Senaryolar muhtelif.
Ki bir çoğu da akla mantığa yatkın. Ama kesin olan bir şey var, kasetin ortaya çıkmasıyla perde gerisinde yaşanan istihbarat savaşları artık meydan muharebesine dönüştü.
MİT kendi mekanizmalarını işletip soruşturmayı derinleştirdi. Muhtemelen sonucu da elde ettiler. Fakat kesin olan şu ki biz bunu bilemeyeceğiz. Belki yaşanan gelişmeleri analiz edip bir tahminde bulunmakla yetineceğiz.
Ancak eldeki bulgulardan hareketle, malum kasetin hazırlanıp sızdırılmasında üçlü bir koalisyonun olduğunu söylemek yanlış olmaz.
Ankara'nın göbeğinde patlayan bomba, Türkiye'nin dört bir yanından gelen şehit haberleri kurulmakta olan denklem hakkında fikir veriyor. Önümüzdeki günlerde terör şiddetini artırırsa şaşmamak lazım.
Kasetle ilgili son gelişmelere geçmeden Ankara saldırısına dair birkaç notu da düşmek şart.
PKK tek bildiği ve en iyi bildiği şeyi yapıyor: Terör!.. Son Ankara saldırısından sonra PKK 'ben yapmadım' dedi. Tabii ki kimse inanmadı. Çünkü bugüne kadar yaşanan olaylarla ilgili PKK'nın geliştirdiği üç tür davranış kalıbı var.
Eğer propaganda yapacağı bir olaysa hemen üstleniyor. Karakol baskınları bu kapsamda. Eğer siviller zarar görmüşse ve uluslararası camiada 'masum insanları katleden bir terör örgütü' durumuna düşecekse biraz bekler ve sonra 'içimizdeki bağımsız unsurlar yapmıştır' açıklamasını yapar.
Nitekim dün akşam saatlerinde PKK'nın 'yapmadık' dediği saldırıyı 'TAK' üstlendi. Yani PKK'nın taşeronu. Üstelik TAK da Suriyeli Fehman Hüseyin'e bağlı.
Güngören'de aralarında hamile kadınların da olduğu 17 kişinin ölümüne yol açan saldırı, 32 kişinin yaralandığı Taksim ve 7 kişinin öldüğü, 91 kişinin yaralandığı Ankara Anafartalar saldırısı da böyleydi.
PKK 'ben yapmadım' dedi. Sonra da 'bağımsız unsurlar yapmıştır' deyip topu TAK'a attı.

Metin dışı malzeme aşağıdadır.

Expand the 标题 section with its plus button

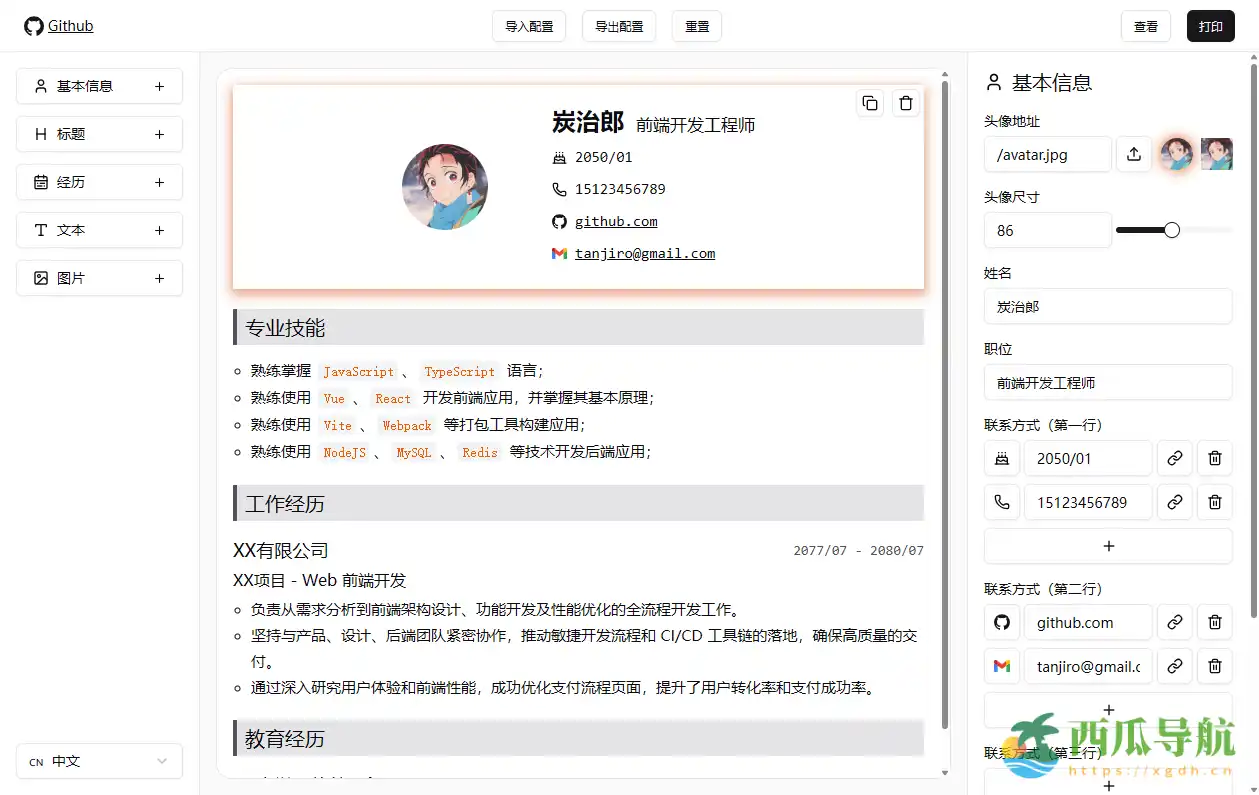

PKK'nın bir diğer tavrı ise daha da ilginç. Eğer siviller ölmüşse ve örgüt zorda kalmışsa, 'bağımsız unsurlar yalanı' da işe yaramayacaksa, 'içimizdeki Ergenekon uzantıları yapmıştır' diyerek faili meçhul bir odağa yönlendiriyor.
O yüzden 'biz yapmadık' yalanına itibar etmemek lazım.
Kaset meselesine dönersek.
PKK ile yapılan görüşmeleri herkes bildiği için kaset istenen etkiyi yapmadı. En azından şimdilik. Ama çok fazla da iddialı konuşmamakta fayda var çünkü kaset zayıf bir işaret fişeği olarak atılmışa benziyor. Yerinizi açık etmeniz durumunda öldürücü darbe arkadan gelebilir.
Bugüne kadar birçoğu akla mantığa yatkın çok senaryo yazılıp çizildi. Hepsinin de makul yönleri var. Ama Fidan'ın hedefte olduğu çok açık.
Zaten o makama gelişi sırasında eşi benzeri görülmemiş bir karalama kampanyasına maruz kalmıştı. Türkiye'nin garipliğine bakar mısınız? Erdoğan'ın istihbarat örgütüne atayacağı bürokrat uluslararası gündem oluyor! İsrail çok rahatsız oluyor.
Dün ise ilginç bir gelişme daha oldu.
Öcalan'ın İmralı günlerini yazan gazeteci Cengiz Kapmaz'ın bir röportajı yayınlandı. Öcalan'ı ve örgütü yakından tanıyan birisiyle görüşme normal gelebilir. Ancak Kapmaz'ın öyle bir ifadesi var ki adeta kasetle vurulan Fidan'ı mezara gömer, üzerine de helvasını dağıttırır!
Kapmaz'ın sözleri çok çarpıcı.
Ona göre Fidan, Öcalan'la entelektüel tartışmaya girecek kadar (!) konuya hakim ve deneyimli bir isim. Hatta Kapmaz'a göre Öcalan ile Fidan arasında dostane bir ilişki varmış! Kapmaz, Fidan'ı övüyor gibi görünse de bu ifadelerin anlamı çok farklı.
Yani çizilen profile göre ülkenin istihbarat örgütünün başı, terör örgütünün lideri ile kanka vaziyetinde! Eğer Kapmaz'ın bu ifadeleri dil sürçmesi ya da kastı aşan sözler değilse karşımızda başka bir durum var demektir.